**Task description**
Rewrite all of the items below, putting "interface agent" in place of every "GUI agent" and changing nothing else.

[Items from a data source]
§ §
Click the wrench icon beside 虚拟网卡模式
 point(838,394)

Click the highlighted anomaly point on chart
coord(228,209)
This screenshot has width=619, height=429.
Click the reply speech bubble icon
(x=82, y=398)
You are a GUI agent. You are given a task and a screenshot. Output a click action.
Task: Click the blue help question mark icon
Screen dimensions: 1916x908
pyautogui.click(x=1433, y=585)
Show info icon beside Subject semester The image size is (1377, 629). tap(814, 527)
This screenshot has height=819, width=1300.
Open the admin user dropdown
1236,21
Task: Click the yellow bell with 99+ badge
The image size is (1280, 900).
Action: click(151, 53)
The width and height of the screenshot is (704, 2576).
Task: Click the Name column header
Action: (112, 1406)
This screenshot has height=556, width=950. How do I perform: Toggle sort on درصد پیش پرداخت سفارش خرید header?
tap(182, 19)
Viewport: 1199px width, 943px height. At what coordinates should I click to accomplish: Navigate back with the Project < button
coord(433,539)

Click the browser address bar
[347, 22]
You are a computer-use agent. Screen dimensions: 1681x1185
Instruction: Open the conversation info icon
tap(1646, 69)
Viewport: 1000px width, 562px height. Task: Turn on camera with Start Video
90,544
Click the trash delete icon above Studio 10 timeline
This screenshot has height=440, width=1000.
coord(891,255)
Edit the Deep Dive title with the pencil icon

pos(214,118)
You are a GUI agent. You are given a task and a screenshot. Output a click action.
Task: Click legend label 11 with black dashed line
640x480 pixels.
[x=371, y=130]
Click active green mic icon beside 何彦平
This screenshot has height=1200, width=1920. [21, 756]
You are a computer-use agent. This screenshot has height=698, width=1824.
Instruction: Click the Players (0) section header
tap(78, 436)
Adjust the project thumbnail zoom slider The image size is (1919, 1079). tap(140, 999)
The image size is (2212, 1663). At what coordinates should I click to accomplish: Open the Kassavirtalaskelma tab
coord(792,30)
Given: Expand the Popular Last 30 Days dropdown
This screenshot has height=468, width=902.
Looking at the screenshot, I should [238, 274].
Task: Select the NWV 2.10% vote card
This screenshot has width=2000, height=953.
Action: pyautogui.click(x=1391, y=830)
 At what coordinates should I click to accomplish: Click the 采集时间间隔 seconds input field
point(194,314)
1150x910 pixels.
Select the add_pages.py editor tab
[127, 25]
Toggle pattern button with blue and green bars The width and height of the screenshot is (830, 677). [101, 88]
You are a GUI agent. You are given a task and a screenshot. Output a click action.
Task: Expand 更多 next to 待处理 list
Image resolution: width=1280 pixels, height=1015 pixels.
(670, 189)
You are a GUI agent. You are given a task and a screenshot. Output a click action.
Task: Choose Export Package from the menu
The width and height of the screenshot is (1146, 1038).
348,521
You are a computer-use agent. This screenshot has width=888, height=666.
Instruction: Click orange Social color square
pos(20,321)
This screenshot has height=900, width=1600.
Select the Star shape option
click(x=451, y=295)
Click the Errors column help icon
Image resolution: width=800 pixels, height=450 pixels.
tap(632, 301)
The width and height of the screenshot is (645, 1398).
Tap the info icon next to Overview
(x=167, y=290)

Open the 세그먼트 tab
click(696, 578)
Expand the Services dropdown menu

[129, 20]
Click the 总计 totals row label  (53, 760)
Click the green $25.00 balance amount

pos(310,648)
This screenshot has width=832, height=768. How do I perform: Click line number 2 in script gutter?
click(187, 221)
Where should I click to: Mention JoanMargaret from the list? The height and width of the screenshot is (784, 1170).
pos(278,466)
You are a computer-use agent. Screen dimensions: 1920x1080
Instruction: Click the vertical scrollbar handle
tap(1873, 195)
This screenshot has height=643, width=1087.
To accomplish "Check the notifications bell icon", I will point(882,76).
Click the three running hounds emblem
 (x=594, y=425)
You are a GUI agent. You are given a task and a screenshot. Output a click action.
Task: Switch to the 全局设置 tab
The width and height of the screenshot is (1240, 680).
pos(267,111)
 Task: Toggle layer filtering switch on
§ §
**Response below**
Click the wrench icon beside 虚拟网卡模式
 point(838,394)

Click the highlighted anomaly point on chart
coord(228,209)
This screenshot has width=619, height=429.
Click the reply speech bubble icon
(x=82, y=398)
You are a interface agent. You are given a task and a screenshot. Output a click action.
Task: Click the blue help question mark icon
Screen dimensions: 1916x908
pyautogui.click(x=1433, y=585)
Show info icon beside Subject semester The image size is (1377, 629). tap(814, 527)
This screenshot has height=819, width=1300.
Open the admin user dropdown
1236,21
Task: Click the yellow bell with 99+ badge
The image size is (1280, 900).
Action: click(151, 53)
The width and height of the screenshot is (704, 2576).
Task: Click the Name column header
Action: (112, 1406)
This screenshot has height=556, width=950. How do I perform: Toggle sort on درصد پیش پرداخت سفارش خرید header?
tap(182, 19)
Viewport: 1199px width, 943px height. At what coordinates should I click to accomplish: Navigate back with the Project < button
coord(433,539)

Click the browser address bar
[347, 22]
You are a computer-use agent. Screen dimensions: 1681x1185
Instruction: Open the conversation info icon
tap(1646, 69)
Viewport: 1000px width, 562px height. Task: Turn on camera with Start Video
90,544
Click the trash delete icon above Studio 10 timeline
This screenshot has height=440, width=1000.
coord(891,255)
Edit the Deep Dive title with the pencil icon

pos(214,118)
You are a interface agent. You are given a task and a screenshot. Output a click action.
Task: Click legend label 11 with black dashed line
640x480 pixels.
[x=371, y=130]
Click active green mic icon beside 何彦平
This screenshot has height=1200, width=1920. [21, 756]
You are a computer-use agent. This screenshot has height=698, width=1824.
Instruction: Click the Players (0) section header
tap(78, 436)
Adjust the project thumbnail zoom slider The image size is (1919, 1079). tap(140, 999)
The image size is (2212, 1663). At what coordinates should I click to accomplish: Open the Kassavirtalaskelma tab
coord(792,30)
Given: Expand the Popular Last 30 Days dropdown
This screenshot has height=468, width=902.
Looking at the screenshot, I should [238, 274].
Task: Select the NWV 2.10% vote card
This screenshot has width=2000, height=953.
Action: pyautogui.click(x=1391, y=830)
 At what coordinates should I click to accomplish: Click the 采集时间间隔 seconds input field
point(194,314)
1150x910 pixels.
Select the add_pages.py editor tab
[127, 25]
Toggle pattern button with blue and green bars The width and height of the screenshot is (830, 677). [101, 88]
You are a interface agent. You are given a task and a screenshot. Output a click action.
Task: Expand 更多 next to 待处理 list
Image resolution: width=1280 pixels, height=1015 pixels.
(670, 189)
You are a interface agent. You are given a task and a screenshot. Output a click action.
Task: Choose Export Package from the menu
The width and height of the screenshot is (1146, 1038).
348,521
You are a computer-use agent. This screenshot has width=888, height=666.
Instruction: Click orange Social color square
pos(20,321)
This screenshot has height=900, width=1600.
Select the Star shape option
click(x=451, y=295)
Click the Errors column help icon
Image resolution: width=800 pixels, height=450 pixels.
tap(632, 301)
The width and height of the screenshot is (645, 1398).
Tap the info icon next to Overview
(x=167, y=290)

Open the 세그먼트 tab
click(696, 578)
Expand the Services dropdown menu

[129, 20]
Click the 总计 totals row label  (53, 760)
Click the green $25.00 balance amount

pos(310,648)
This screenshot has width=832, height=768. How do I perform: Click line number 2 in script gutter?
click(187, 221)
Where should I click to: Mention JoanMargaret from the list? The height and width of the screenshot is (784, 1170).
pos(278,466)
You are a computer-use agent. Screen dimensions: 1920x1080
Instruction: Click the vertical scrollbar handle
tap(1873, 195)
This screenshot has height=643, width=1087.
To accomplish "Check the notifications bell icon", I will point(882,76).
Click the three running hounds emblem
 (x=594, y=425)
You are a interface agent. You are given a task and a screenshot. Output a click action.
Task: Switch to the 全局设置 tab
The width and height of the screenshot is (1240, 680).
pos(267,111)
 Task: Toggle layer filtering switch on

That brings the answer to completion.